冷陰極管バックライト,白色LEDバックライトとは異なるスペクトルが得られた製品のスペクトルを紹介します.

   ● P社製HDRディスプレイ(2019年製造)

図6に示すP社製HDRディスプレイ(2019年製造)白表示のスペクトルは,通常の白色LEDバックライトを使ったLCD製品のスペクトル形状とは大きく異なっています. このディスプレイは,HDR(High Dynamic Range)技術が投入された機種で,通常のディスプレイに比べて広い明るさの範囲(ダイナミックレンジ)を表現することができます. 仕様には,バックライトにW-LED システムを採用していると記載されていますが,どのような技術によってHDRが実現されているかは把握できていません.

LCD白色スペクトル6 図6 P社製HDRディスプレイ(2019年製造)白表示のスペクトル

   ● A社製スマートフォン2(2020年製造)

図7に,A社製スマートフォン2(2020年製造)白表示のスペクトルを示します. スペクトル形状は,図9のP社製HDRディスプレイ(2019年製造)とよく似ています. Web上の仕様書では,特に赤系の色域を拡張したカラースペースDisplay P3に対応しているとのことですが,どのようなバックライト技術を採用しているかの記載はありませんでした.

LCD白色スペクトル7 図7 A社製スマートフォン2(2020年製造)白表示のスペクトル

   ● A社製スマートフォン3(2020年製造)

図8に,A社製スマートフォン3(2020年製造)白表示のスペクトルを示します. A社製スマートフォン3は,A社製スマートフォン2より一世代新しく,2020年11月13日に販売開始した機種です. 実は,このスマートフォンは,LCDではなく,OLED(Organic Light Emitting Diode)ディスプレイです.

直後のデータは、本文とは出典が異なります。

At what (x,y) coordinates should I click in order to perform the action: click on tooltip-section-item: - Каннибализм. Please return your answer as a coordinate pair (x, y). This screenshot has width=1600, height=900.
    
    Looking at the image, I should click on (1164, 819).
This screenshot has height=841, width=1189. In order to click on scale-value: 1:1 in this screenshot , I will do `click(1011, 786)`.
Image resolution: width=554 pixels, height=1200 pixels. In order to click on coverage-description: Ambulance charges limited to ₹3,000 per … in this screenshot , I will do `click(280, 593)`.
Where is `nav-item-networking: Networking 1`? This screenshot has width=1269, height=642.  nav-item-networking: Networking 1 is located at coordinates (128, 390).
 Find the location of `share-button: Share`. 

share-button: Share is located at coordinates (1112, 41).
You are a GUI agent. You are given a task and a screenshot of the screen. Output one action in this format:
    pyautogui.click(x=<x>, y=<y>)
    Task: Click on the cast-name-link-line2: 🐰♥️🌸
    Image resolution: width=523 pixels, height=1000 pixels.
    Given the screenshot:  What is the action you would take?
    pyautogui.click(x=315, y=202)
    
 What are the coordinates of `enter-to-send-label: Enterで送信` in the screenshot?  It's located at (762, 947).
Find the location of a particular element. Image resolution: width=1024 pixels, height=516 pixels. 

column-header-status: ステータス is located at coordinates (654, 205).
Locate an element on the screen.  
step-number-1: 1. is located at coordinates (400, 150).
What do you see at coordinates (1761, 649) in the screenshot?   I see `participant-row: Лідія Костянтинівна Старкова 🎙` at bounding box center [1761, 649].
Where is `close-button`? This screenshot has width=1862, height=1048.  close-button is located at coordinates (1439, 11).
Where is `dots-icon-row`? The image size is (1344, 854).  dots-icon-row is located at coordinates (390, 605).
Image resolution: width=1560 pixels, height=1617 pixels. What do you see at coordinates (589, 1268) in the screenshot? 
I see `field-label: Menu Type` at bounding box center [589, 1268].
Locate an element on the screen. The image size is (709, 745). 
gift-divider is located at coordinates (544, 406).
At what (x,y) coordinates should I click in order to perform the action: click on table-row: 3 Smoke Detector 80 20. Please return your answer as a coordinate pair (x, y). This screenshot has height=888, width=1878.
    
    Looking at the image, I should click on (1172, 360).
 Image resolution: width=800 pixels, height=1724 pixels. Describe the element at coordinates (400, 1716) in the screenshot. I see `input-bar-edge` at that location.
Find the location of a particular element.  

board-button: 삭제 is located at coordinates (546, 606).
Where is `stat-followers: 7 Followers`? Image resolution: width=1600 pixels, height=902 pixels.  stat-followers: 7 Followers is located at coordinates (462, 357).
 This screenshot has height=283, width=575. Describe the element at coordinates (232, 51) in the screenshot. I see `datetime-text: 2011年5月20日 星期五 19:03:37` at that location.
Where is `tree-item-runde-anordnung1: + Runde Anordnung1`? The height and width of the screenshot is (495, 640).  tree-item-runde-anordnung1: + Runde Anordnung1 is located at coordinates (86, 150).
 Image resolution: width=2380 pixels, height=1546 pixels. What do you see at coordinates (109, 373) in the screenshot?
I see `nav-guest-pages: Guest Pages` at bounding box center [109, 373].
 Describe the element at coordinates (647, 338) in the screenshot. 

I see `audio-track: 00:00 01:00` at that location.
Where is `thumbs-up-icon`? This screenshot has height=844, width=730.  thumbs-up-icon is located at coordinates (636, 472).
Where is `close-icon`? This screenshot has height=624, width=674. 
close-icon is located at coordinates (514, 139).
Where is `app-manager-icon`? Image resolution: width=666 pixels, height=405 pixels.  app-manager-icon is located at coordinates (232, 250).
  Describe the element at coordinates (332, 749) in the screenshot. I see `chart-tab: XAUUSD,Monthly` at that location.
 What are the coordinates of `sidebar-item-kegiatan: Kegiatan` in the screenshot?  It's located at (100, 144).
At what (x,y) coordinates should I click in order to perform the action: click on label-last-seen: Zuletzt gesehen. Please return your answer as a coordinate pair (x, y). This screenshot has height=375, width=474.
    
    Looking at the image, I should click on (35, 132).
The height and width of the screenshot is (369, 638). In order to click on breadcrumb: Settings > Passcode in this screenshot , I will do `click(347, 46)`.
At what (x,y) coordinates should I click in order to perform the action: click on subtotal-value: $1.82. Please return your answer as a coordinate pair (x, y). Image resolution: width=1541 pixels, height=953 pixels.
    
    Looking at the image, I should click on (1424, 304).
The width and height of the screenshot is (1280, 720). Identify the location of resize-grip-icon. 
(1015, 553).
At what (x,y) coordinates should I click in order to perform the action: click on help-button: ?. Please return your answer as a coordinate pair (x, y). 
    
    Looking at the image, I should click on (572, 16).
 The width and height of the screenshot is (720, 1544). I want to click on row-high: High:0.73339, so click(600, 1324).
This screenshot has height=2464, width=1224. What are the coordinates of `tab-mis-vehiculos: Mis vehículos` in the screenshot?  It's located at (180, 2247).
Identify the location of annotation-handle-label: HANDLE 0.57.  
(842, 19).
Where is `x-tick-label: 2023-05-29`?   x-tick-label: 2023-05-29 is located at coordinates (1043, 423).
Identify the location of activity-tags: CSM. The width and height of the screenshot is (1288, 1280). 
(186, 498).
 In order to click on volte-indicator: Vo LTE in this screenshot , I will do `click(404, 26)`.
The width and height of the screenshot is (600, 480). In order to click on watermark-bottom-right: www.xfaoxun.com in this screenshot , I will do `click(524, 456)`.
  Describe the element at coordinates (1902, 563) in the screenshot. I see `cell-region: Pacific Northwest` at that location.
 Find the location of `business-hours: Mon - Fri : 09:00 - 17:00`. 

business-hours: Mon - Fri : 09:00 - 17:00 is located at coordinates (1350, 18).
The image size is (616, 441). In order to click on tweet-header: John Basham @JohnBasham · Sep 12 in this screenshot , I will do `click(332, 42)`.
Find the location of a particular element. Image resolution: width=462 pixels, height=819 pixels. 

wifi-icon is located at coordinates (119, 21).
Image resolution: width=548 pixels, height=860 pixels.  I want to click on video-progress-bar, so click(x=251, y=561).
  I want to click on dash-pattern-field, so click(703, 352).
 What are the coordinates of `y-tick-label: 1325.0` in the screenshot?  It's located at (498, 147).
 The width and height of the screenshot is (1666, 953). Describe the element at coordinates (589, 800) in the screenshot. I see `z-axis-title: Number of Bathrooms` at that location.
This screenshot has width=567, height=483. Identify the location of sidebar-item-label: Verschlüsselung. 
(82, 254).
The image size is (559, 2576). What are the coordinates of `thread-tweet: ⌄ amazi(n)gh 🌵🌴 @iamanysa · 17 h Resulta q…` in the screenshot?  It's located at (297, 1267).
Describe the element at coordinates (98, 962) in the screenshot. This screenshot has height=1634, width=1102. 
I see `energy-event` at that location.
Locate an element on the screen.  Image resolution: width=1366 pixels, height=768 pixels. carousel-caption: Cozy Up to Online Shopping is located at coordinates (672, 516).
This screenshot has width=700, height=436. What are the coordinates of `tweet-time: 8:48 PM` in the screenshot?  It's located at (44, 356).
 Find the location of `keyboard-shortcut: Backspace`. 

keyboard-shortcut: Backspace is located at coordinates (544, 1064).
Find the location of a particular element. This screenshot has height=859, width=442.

LCD白色スペクトル8図8 A社製スマートフォン3(2020年製造)白表示のスペクトル

手近にあるLCDの白色スペクトルの違いを見てきました. LCDのスペクトルを測定するだけで,ディスプレイ技術の変遷の一端を垣間見ることができます.

本測定例のように,CCD分光器を中心に測定系を組めば,お手軽に発光スペクトルを測定することができます.